**Problem details**
Throughout the material, count the lines with the word "computer" in them, and answer with only the figure.

**Records supplied**
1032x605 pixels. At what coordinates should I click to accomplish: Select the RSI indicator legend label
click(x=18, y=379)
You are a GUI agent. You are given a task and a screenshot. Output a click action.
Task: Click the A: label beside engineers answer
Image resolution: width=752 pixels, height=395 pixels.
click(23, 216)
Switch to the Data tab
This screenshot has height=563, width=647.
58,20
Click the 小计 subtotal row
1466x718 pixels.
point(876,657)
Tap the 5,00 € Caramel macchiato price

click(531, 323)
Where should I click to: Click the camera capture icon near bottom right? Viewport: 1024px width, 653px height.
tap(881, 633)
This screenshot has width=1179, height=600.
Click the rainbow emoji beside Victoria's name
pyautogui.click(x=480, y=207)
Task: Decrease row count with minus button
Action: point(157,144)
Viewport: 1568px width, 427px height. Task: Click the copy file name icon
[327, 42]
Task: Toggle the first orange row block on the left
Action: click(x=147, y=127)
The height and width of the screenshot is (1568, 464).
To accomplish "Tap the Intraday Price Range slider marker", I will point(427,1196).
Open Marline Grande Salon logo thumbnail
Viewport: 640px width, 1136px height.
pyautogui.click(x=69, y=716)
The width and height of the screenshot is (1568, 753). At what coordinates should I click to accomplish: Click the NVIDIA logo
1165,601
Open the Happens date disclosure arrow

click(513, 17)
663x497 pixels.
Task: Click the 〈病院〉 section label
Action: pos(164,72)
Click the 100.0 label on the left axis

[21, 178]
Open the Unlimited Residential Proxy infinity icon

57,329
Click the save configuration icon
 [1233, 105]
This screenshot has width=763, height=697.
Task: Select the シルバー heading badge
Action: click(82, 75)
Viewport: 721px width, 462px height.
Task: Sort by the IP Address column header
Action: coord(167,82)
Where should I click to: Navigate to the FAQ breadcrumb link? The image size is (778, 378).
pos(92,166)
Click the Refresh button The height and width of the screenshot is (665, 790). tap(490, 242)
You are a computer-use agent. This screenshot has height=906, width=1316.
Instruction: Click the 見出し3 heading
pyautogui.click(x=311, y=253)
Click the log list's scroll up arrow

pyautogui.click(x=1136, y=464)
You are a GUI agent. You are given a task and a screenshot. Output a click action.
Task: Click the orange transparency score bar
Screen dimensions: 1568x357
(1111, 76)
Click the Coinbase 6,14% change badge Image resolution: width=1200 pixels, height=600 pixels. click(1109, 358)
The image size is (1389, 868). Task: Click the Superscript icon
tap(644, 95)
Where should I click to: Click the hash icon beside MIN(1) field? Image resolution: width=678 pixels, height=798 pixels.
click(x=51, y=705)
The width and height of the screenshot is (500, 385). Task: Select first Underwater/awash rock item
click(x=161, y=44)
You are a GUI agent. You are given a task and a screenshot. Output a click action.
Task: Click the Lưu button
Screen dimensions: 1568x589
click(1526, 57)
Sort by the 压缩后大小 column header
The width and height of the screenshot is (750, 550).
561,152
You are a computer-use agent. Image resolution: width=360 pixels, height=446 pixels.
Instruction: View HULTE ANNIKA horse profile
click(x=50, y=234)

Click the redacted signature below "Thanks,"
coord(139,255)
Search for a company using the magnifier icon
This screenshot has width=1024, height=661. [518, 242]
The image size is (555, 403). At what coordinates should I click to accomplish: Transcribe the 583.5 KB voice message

**Solution to this exercise**
2